Records shown:
________________

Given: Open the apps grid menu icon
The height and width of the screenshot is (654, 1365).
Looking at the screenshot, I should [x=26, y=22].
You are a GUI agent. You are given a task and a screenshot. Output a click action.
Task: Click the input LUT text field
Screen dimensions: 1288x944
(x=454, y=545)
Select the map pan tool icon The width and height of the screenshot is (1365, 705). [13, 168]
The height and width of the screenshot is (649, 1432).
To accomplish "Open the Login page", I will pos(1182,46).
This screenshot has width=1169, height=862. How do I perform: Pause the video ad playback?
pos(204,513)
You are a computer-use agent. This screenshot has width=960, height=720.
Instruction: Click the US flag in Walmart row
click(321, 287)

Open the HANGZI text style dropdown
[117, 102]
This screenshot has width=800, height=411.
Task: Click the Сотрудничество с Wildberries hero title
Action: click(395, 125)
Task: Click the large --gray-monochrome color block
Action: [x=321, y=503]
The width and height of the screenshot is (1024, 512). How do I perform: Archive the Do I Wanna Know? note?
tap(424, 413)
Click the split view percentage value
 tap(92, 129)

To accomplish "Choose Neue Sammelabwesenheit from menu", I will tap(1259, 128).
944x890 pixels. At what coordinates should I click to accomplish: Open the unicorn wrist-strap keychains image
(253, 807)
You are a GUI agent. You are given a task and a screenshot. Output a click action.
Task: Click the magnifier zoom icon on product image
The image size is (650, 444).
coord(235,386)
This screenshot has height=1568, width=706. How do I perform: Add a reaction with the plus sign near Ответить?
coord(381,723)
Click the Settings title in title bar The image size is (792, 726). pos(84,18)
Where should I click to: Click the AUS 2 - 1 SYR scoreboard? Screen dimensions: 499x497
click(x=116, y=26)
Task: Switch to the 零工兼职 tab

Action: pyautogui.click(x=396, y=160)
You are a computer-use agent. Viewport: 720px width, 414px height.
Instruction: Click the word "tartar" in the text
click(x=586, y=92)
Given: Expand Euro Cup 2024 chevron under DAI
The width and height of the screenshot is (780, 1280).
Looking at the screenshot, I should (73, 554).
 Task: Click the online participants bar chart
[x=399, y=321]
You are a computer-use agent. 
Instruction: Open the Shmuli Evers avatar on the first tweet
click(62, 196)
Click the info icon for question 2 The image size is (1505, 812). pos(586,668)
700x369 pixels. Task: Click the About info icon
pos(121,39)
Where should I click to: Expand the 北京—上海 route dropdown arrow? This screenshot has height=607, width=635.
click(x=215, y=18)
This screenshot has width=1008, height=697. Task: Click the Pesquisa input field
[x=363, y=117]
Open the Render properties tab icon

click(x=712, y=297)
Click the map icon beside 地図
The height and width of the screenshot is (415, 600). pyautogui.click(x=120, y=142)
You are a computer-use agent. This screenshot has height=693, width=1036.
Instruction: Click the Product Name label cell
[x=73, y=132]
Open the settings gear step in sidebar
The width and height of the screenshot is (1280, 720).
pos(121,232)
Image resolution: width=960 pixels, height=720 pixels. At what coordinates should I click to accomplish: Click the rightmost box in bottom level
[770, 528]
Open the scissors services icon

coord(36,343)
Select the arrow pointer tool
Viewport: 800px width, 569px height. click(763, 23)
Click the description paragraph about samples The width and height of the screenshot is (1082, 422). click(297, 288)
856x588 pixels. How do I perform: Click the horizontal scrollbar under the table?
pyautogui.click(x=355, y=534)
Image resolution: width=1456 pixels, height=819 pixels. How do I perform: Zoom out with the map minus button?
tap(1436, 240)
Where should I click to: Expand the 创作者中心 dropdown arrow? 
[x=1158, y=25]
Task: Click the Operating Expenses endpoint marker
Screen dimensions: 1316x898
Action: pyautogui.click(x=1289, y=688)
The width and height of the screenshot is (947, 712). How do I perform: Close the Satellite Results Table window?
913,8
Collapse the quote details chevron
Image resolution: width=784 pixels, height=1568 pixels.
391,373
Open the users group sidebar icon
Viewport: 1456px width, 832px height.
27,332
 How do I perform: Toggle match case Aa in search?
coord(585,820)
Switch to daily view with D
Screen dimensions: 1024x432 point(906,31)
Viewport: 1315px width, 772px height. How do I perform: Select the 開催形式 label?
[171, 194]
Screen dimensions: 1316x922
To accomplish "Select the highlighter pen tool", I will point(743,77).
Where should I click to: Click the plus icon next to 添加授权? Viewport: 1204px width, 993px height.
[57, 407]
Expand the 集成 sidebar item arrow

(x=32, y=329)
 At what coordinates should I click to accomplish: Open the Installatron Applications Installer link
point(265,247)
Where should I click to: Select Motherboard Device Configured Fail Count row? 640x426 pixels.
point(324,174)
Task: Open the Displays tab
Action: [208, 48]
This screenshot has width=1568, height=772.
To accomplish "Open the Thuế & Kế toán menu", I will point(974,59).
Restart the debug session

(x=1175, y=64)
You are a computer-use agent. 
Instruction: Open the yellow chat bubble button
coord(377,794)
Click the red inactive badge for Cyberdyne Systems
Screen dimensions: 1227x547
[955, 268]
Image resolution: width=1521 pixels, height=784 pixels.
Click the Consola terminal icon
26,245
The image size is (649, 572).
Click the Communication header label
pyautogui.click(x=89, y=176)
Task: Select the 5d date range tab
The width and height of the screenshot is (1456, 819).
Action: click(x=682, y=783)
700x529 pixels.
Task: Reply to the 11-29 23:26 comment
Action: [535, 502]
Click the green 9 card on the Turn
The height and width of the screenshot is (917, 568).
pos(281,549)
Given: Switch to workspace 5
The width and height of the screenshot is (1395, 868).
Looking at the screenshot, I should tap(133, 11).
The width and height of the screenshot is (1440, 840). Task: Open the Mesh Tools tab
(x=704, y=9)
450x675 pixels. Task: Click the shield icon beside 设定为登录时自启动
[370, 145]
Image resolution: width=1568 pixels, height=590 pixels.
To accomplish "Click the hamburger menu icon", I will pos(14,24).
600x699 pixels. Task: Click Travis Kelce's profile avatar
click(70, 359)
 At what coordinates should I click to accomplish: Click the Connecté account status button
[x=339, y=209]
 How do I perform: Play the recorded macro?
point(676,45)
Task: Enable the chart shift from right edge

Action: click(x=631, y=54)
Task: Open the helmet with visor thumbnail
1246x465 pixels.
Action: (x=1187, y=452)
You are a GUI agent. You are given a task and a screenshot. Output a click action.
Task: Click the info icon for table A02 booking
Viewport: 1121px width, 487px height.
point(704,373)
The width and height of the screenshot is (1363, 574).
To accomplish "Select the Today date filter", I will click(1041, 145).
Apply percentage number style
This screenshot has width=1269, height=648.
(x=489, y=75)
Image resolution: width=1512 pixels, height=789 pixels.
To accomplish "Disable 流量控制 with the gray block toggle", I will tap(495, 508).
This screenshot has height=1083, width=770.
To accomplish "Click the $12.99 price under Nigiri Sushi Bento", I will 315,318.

________________

What the task asks: Update the data above by replacing "GUI agent" with "screen assistant" everywhere, and leave everything else unchanged.

Task answer:
Given: Open the apps grid menu icon
The height and width of the screenshot is (654, 1365).
Looking at the screenshot, I should [x=26, y=22].
You are a screen assistant. You are given a task and a screenshot. Output a click action.
Task: Click the input LUT text field
Screen dimensions: 1288x944
(x=454, y=545)
Select the map pan tool icon The width and height of the screenshot is (1365, 705). [13, 168]
The height and width of the screenshot is (649, 1432).
To accomplish "Open the Login page", I will pos(1182,46).
This screenshot has width=1169, height=862. How do I perform: Pause the video ad playback?
pos(204,513)
You are a computer-use agent. This screenshot has width=960, height=720.
Instruction: Click the US flag in Walmart row
click(321, 287)

Open the HANGZI text style dropdown
[117, 102]
This screenshot has width=800, height=411.
Task: Click the Сотрудничество с Wildberries hero title
Action: click(395, 125)
Task: Click the large --gray-monochrome color block
Action: [x=321, y=503]
The width and height of the screenshot is (1024, 512). How do I perform: Archive the Do I Wanna Know? note?
tap(424, 413)
Click the split view percentage value
 tap(92, 129)

To accomplish "Choose Neue Sammelabwesenheit from menu", I will tap(1259, 128).
944x890 pixels. At what coordinates should I click to accomplish: Open the unicorn wrist-strap keychains image
(253, 807)
You are a screen assistant. You are given a task and a screenshot. Output a click action.
Task: Click the magnifier zoom icon on product image
The image size is (650, 444).
coord(235,386)
This screenshot has height=1568, width=706. How do I perform: Add a reaction with the plus sign near Ответить?
coord(381,723)
Click the Settings title in title bar The image size is (792, 726). pos(84,18)
Where should I click to: Click the AUS 2 - 1 SYR scoreboard? Screen dimensions: 499x497
click(x=116, y=26)
Task: Switch to the 零工兼职 tab

Action: pyautogui.click(x=396, y=160)
You are a computer-use agent. Viewport: 720px width, 414px height.
Instruction: Click the word "tartar" in the text
click(x=586, y=92)
Given: Expand Euro Cup 2024 chevron under DAI
The width and height of the screenshot is (780, 1280).
Looking at the screenshot, I should (73, 554).
 Task: Click the online participants bar chart
[x=399, y=321]
You are a computer-use agent. 
Instruction: Open the Shmuli Evers avatar on the first tweet
click(62, 196)
Click the info icon for question 2 The image size is (1505, 812). pos(586,668)
700x369 pixels. Task: Click the About info icon
pos(121,39)
Where should I click to: Expand the 北京—上海 route dropdown arrow? This screenshot has height=607, width=635.
click(x=215, y=18)
This screenshot has width=1008, height=697. Task: Click the Pesquisa input field
[x=363, y=117]
Open the Render properties tab icon

click(x=712, y=297)
Click the map icon beside 地図
The height and width of the screenshot is (415, 600). pyautogui.click(x=120, y=142)
You are a computer-use agent. This screenshot has height=693, width=1036.
Instruction: Click the Product Name label cell
[x=73, y=132]
Open the settings gear step in sidebar
The width and height of the screenshot is (1280, 720).
pos(121,232)
Image resolution: width=960 pixels, height=720 pixels. At what coordinates should I click to accomplish: Click the rightmost box in bottom level
[770, 528]
Open the scissors services icon

coord(36,343)
Select the arrow pointer tool
Viewport: 800px width, 569px height. click(763, 23)
Click the description paragraph about samples The width and height of the screenshot is (1082, 422). click(297, 288)
856x588 pixels. How do I perform: Click the horizontal scrollbar under the table?
pyautogui.click(x=355, y=534)
Image resolution: width=1456 pixels, height=819 pixels. How do I perform: Zoom out with the map minus button?
tap(1436, 240)
Where should I click to: Expand the 创作者中心 dropdown arrow? 
[x=1158, y=25]
Task: Click the Operating Expenses endpoint marker
Screen dimensions: 1316x898
Action: pyautogui.click(x=1289, y=688)
The width and height of the screenshot is (947, 712). How do I perform: Close the Satellite Results Table window?
913,8
Collapse the quote details chevron
Image resolution: width=784 pixels, height=1568 pixels.
391,373
Open the users group sidebar icon
Viewport: 1456px width, 832px height.
27,332
 How do I perform: Toggle match case Aa in search?
coord(585,820)
Switch to daily view with D
Screen dimensions: 1024x432 point(906,31)
Viewport: 1315px width, 772px height. How do I perform: Select the 開催形式 label?
[171, 194]
Screen dimensions: 1316x922
To accomplish "Select the highlighter pen tool", I will point(743,77).
Where should I click to: Click the plus icon next to 添加授权? Viewport: 1204px width, 993px height.
[57, 407]
Expand the 集成 sidebar item arrow

(x=32, y=329)
 At what coordinates should I click to accomplish: Open the Installatron Applications Installer link
point(265,247)
Where should I click to: Select Motherboard Device Configured Fail Count row? 640x426 pixels.
point(324,174)
Task: Open the Displays tab
Action: [208, 48]
This screenshot has width=1568, height=772.
To accomplish "Open the Thuế & Kế toán menu", I will point(974,59).
Restart the debug session

(x=1175, y=64)
You are a computer-use agent. 
Instruction: Open the yellow chat bubble button
coord(377,794)
Click the red inactive badge for Cyberdyne Systems
Screen dimensions: 1227x547
[955, 268]
Image resolution: width=1521 pixels, height=784 pixels.
Click the Consola terminal icon
26,245
The image size is (649, 572).
Click the Communication header label
pyautogui.click(x=89, y=176)
Task: Select the 5d date range tab
The width and height of the screenshot is (1456, 819).
Action: click(x=682, y=783)
700x529 pixels.
Task: Reply to the 11-29 23:26 comment
Action: [535, 502]
Click the green 9 card on the Turn
The height and width of the screenshot is (917, 568).
pos(281,549)
Given: Switch to workspace 5
The width and height of the screenshot is (1395, 868).
Looking at the screenshot, I should tap(133, 11).
The width and height of the screenshot is (1440, 840). Task: Open the Mesh Tools tab
(x=704, y=9)
450x675 pixels. Task: Click the shield icon beside 设定为登录时自启动
[370, 145]
Image resolution: width=1568 pixels, height=590 pixels.
To accomplish "Click the hamburger menu icon", I will pos(14,24).
600x699 pixels. Task: Click Travis Kelce's profile avatar
click(70, 359)
 At what coordinates should I click to accomplish: Click the Connecté account status button
[x=339, y=209]
 How do I perform: Play the recorded macro?
point(676,45)
Task: Enable the chart shift from right edge

Action: click(x=631, y=54)
Task: Open the helmet with visor thumbnail
1246x465 pixels.
Action: (x=1187, y=452)
You are a screen assistant. You are given a task and a screenshot. Output a click action.
Task: Click the info icon for table A02 booking
Viewport: 1121px width, 487px height.
point(704,373)
The width and height of the screenshot is (1363, 574).
To accomplish "Select the Today date filter", I will click(1041, 145).
Apply percentage number style
This screenshot has width=1269, height=648.
(x=489, y=75)
Image resolution: width=1512 pixels, height=789 pixels.
To accomplish "Disable 流量控制 with the gray block toggle", I will tap(495, 508).
This screenshot has height=1083, width=770.
To accomplish "Click the $12.99 price under Nigiri Sushi Bento", I will 315,318.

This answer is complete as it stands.